> Exercise description
Return each line of the rows below unchanged, leaving out the pictures.

> Provided data
begin

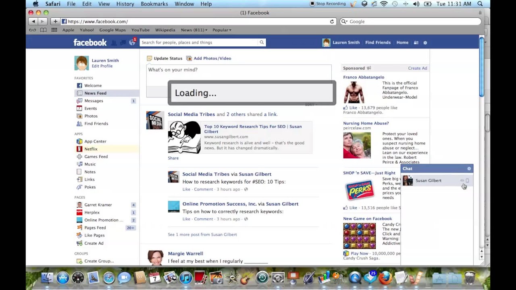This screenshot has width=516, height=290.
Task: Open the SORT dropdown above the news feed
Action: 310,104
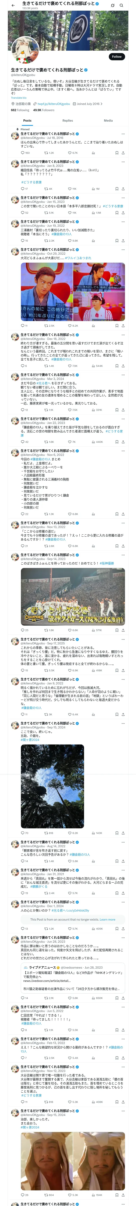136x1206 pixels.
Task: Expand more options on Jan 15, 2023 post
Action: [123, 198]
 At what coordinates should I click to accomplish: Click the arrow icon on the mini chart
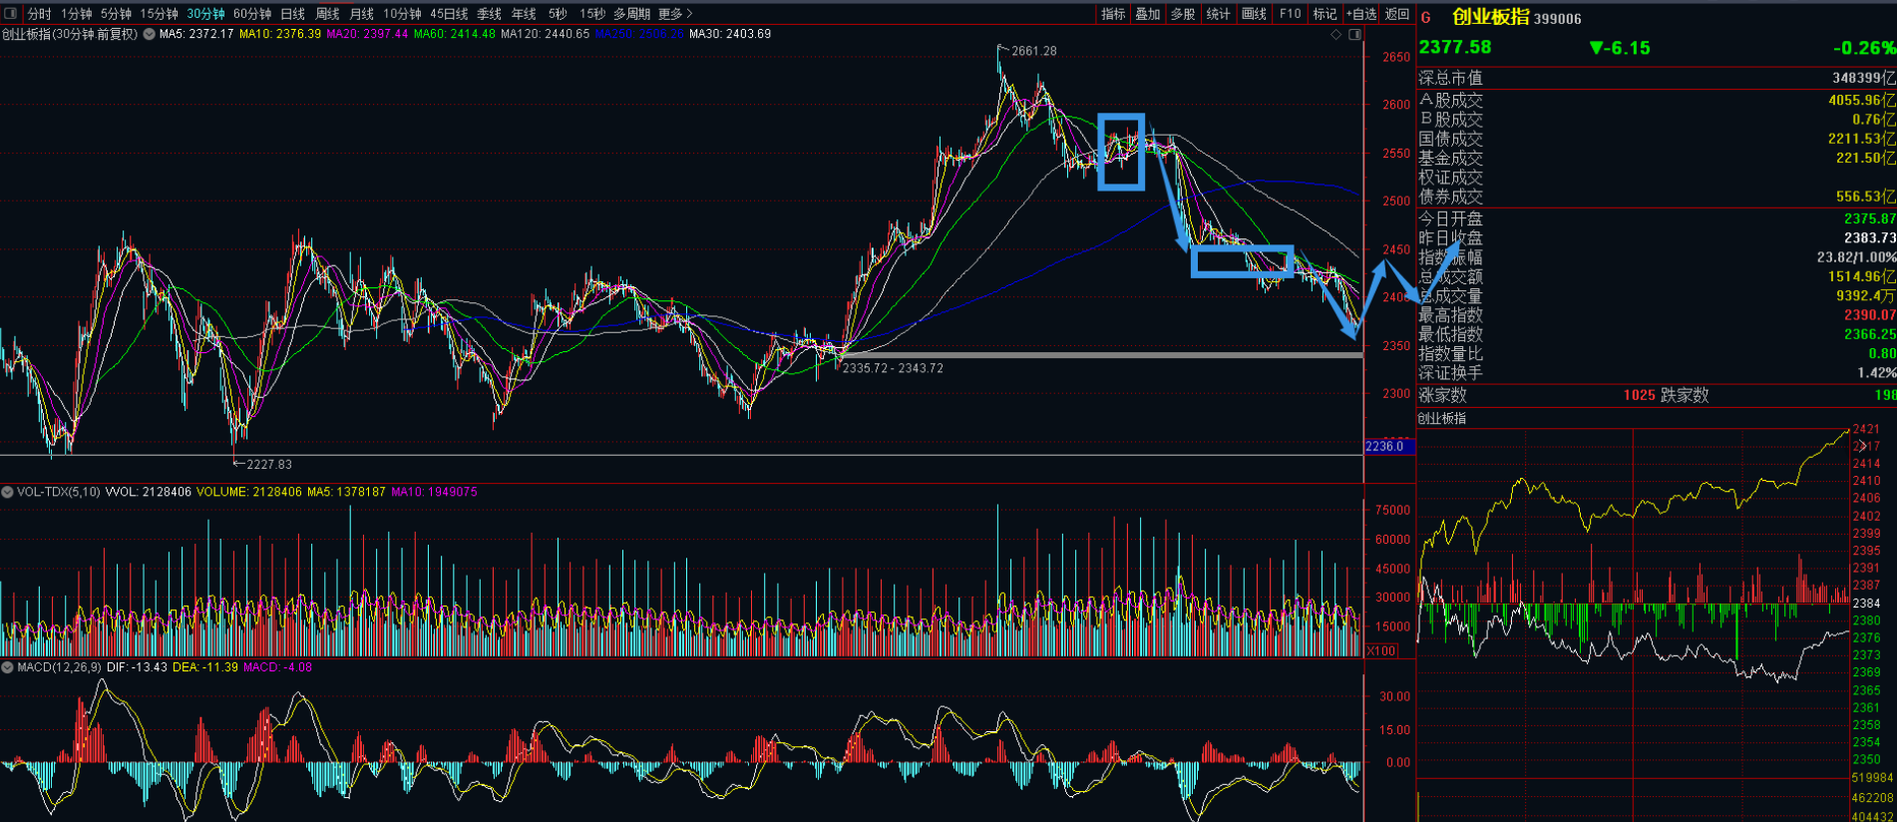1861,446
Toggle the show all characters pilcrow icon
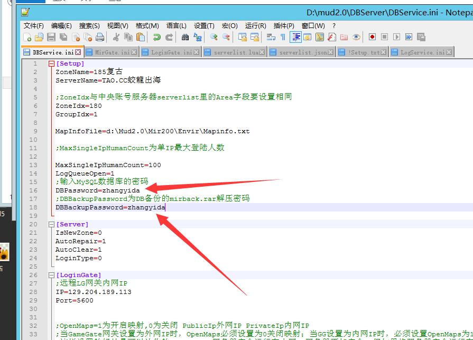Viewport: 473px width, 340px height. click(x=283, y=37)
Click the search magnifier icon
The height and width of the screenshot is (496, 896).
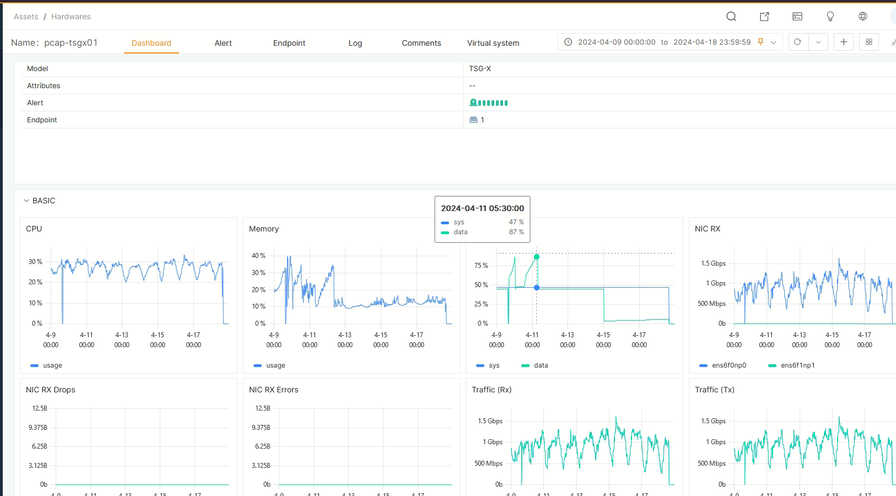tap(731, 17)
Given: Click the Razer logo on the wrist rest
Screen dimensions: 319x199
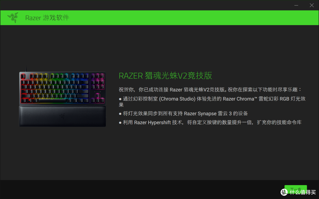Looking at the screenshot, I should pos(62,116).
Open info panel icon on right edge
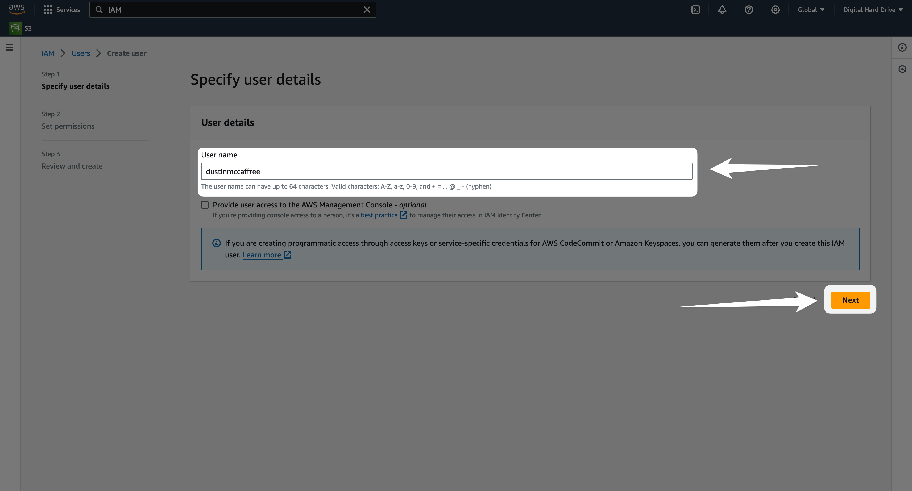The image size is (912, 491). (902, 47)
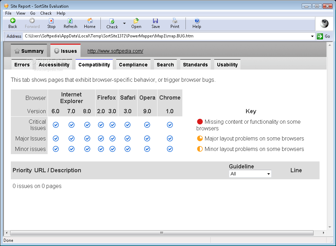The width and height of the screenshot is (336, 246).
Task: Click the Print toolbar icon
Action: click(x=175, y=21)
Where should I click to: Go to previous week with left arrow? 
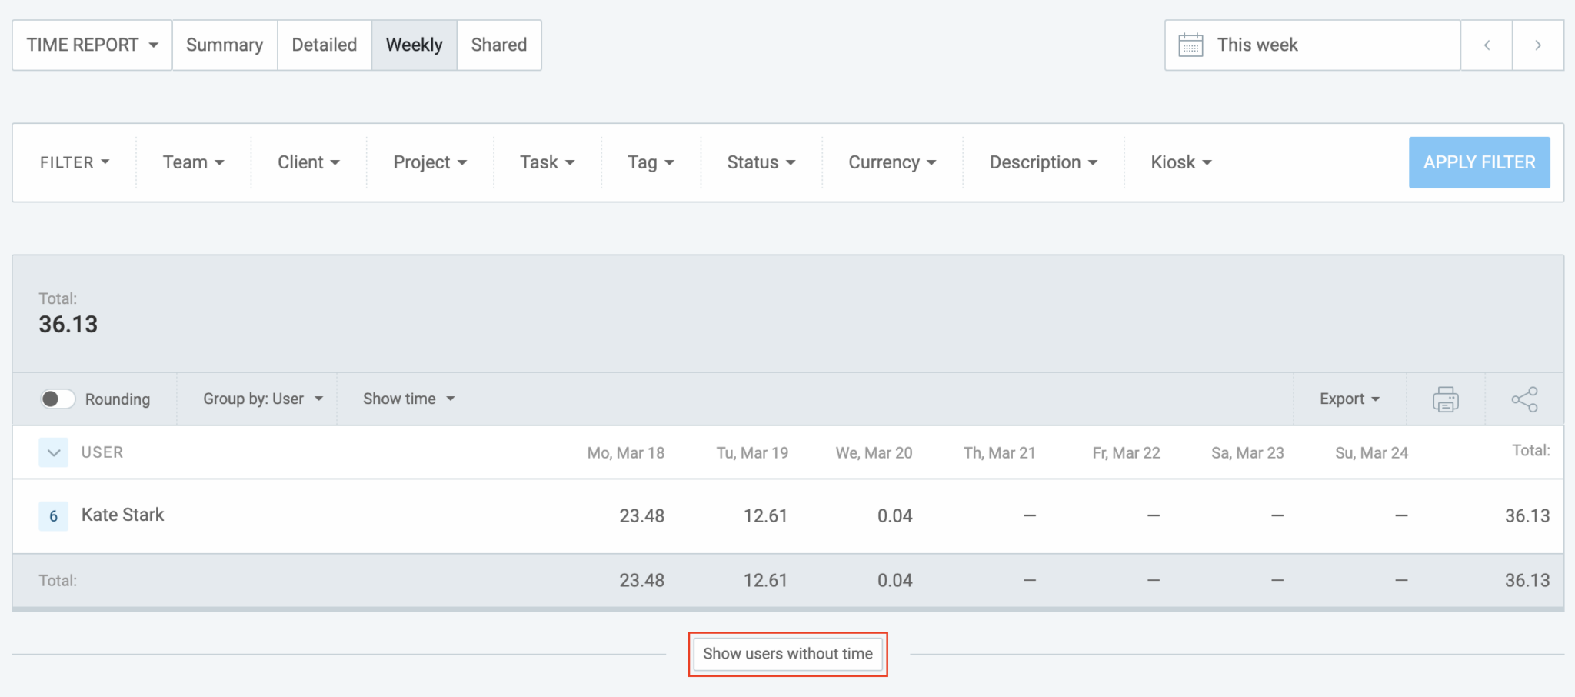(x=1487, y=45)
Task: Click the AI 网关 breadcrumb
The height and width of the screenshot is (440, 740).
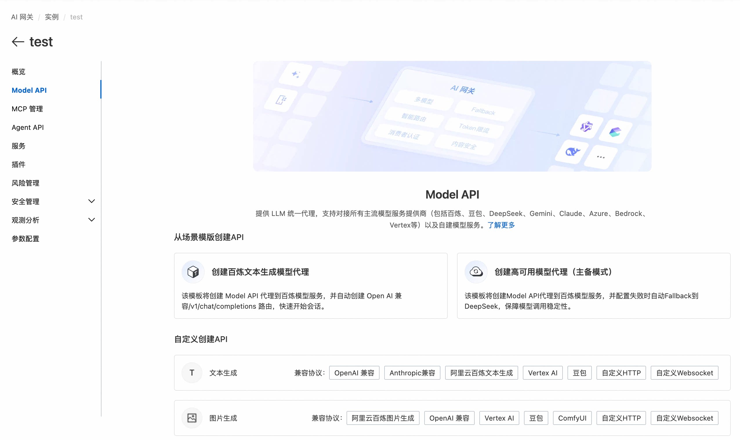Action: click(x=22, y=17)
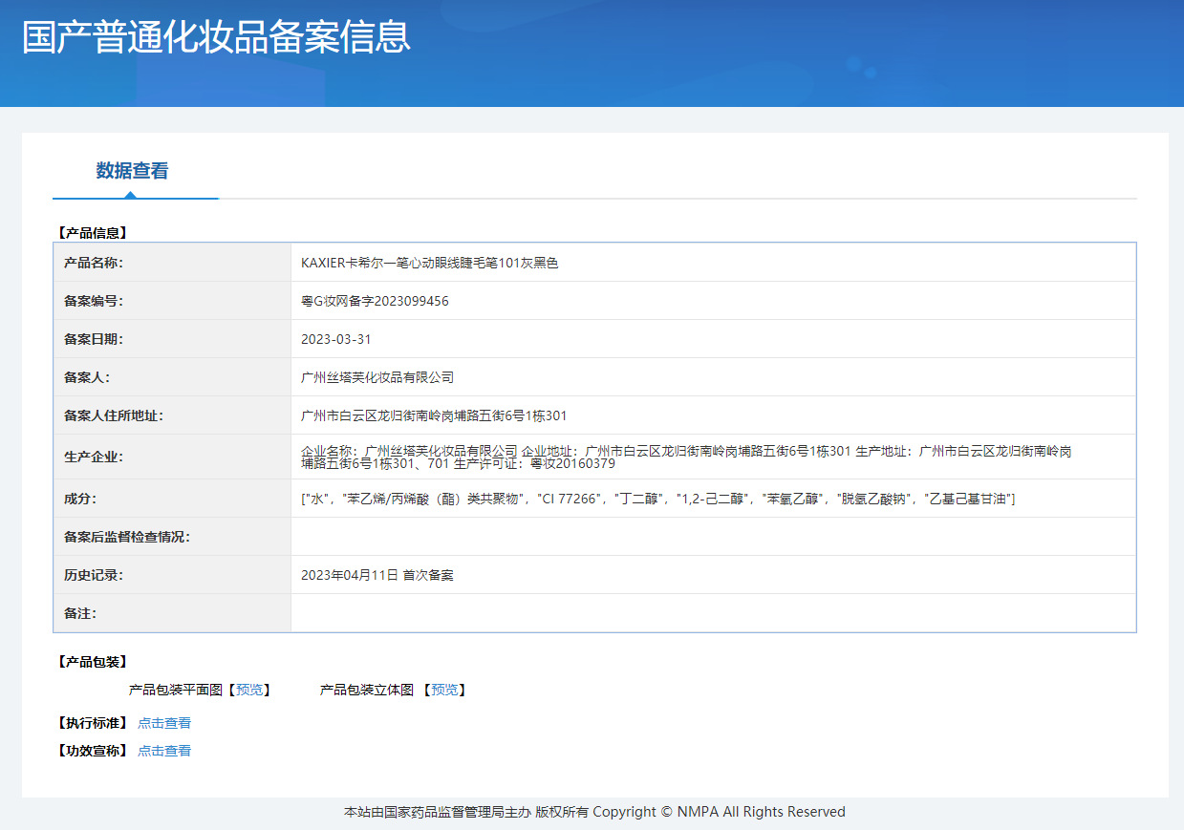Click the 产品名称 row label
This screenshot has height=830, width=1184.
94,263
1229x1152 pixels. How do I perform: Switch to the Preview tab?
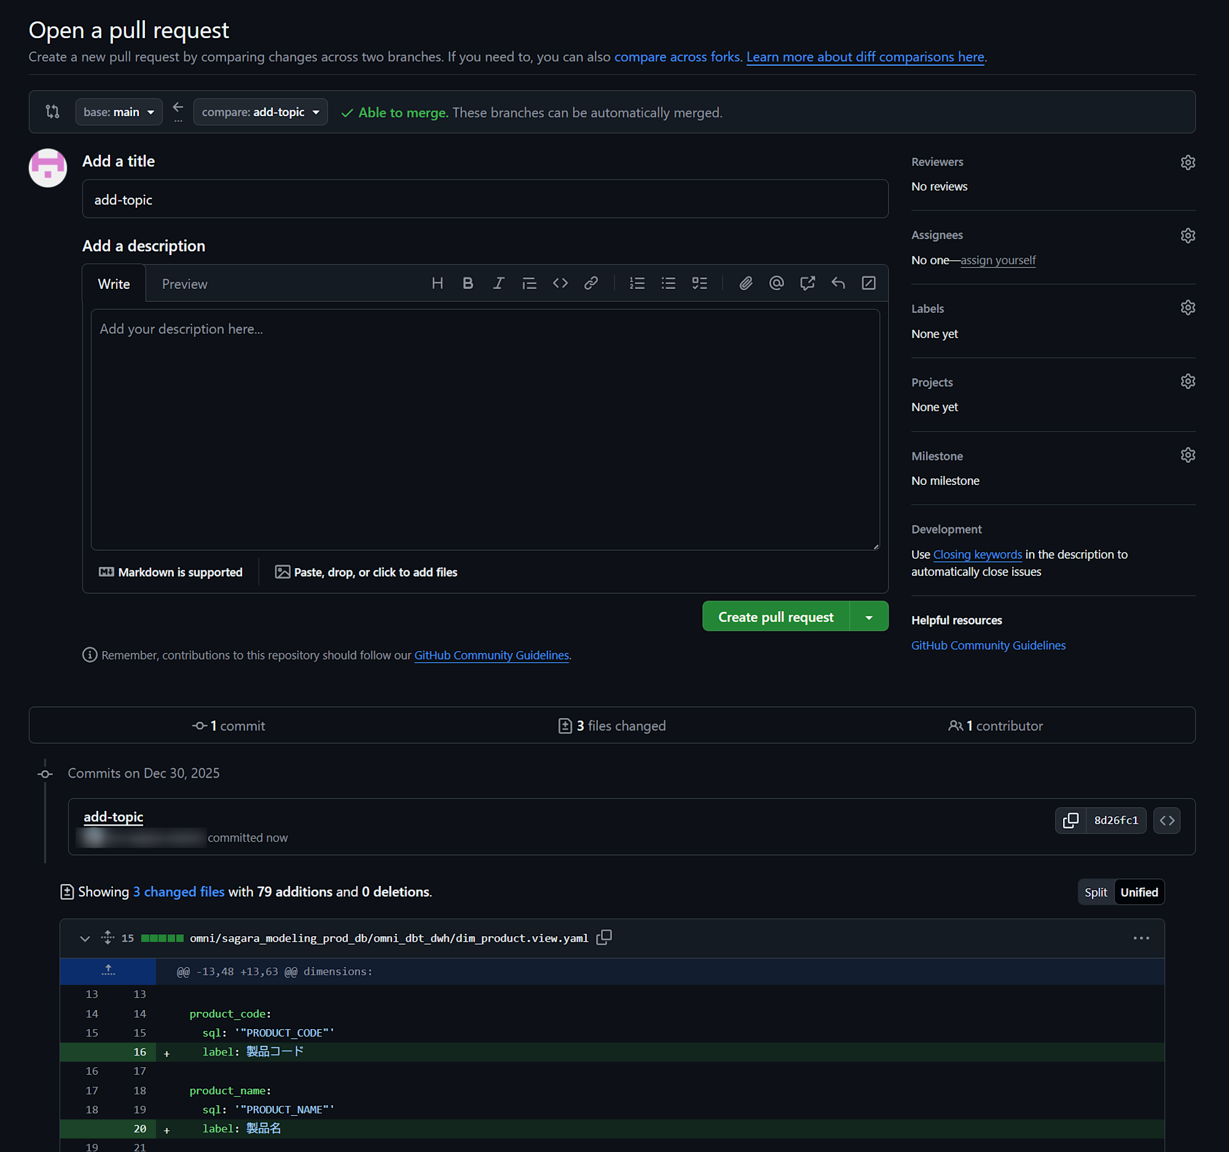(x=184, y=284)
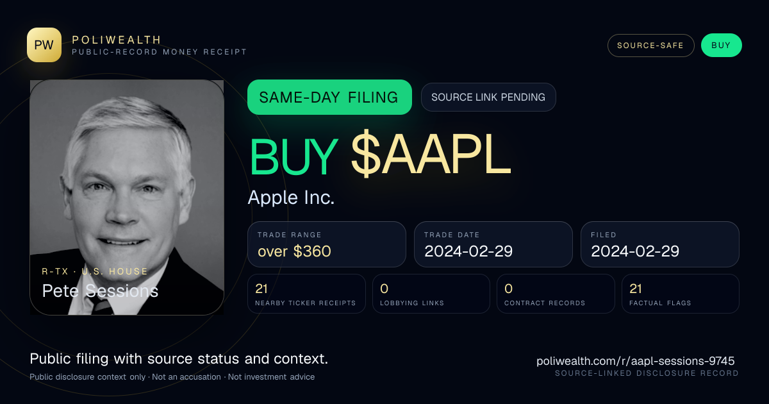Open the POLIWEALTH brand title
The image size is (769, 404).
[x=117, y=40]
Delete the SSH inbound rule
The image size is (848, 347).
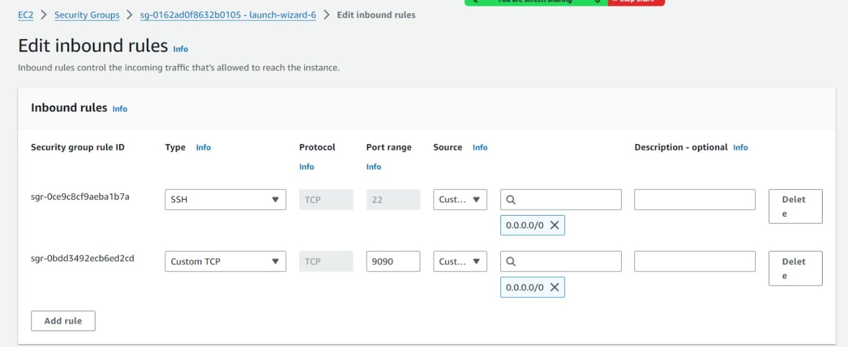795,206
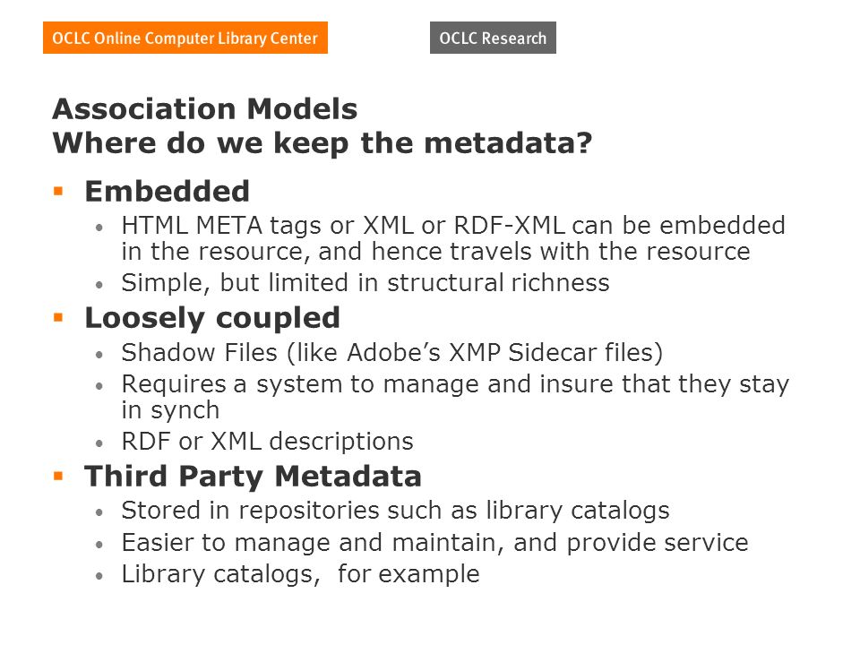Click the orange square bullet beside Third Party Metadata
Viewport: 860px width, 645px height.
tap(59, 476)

end

> Task response
This screenshot has width=516, height=290.
Task: Open the SORT dropdown above the news feed
Action: 310,104
136x1206 pixels.
Task: Expand more options on Jan 15, 2023 post
Action: [123, 198]
 At what coordinates should I click to accomplish: Click the arrow icon on the mini chart
1861,446
Toggle the show all characters pilcrow icon
Viewport: 473px width, 340px height. click(x=283, y=37)
Click the search magnifier icon
The height and width of the screenshot is (496, 896).
tap(731, 17)
Given: Click the Razer logo on the wrist rest
Screen dimensions: 319x199
Looking at the screenshot, I should pos(62,116).
Open info panel icon on right edge
The image size is (912, 491). (902, 47)
The width and height of the screenshot is (336, 246).
Task: Click the Print toolbar icon
Action: click(x=175, y=21)
Where should I click to: Go to previous week with left arrow? 
(x=1487, y=45)
Task: Click the AI 网关 breadcrumb
The height and width of the screenshot is (440, 740).
Action: click(x=22, y=17)
Click the 产品名称 row label
This screenshot has height=830, width=1184.
94,263
1229x1152 pixels. How do I perform: Switch to the Preview tab?
(x=184, y=284)
Open the POLIWEALTH brand title
The image size is (769, 404).
[x=117, y=40]
Delete the SSH inbound rule
The image size is (848, 347).
795,206
Click the orange square bullet beside Third Party Metadata
Viewport: 860px width, 645px height.
tap(59, 476)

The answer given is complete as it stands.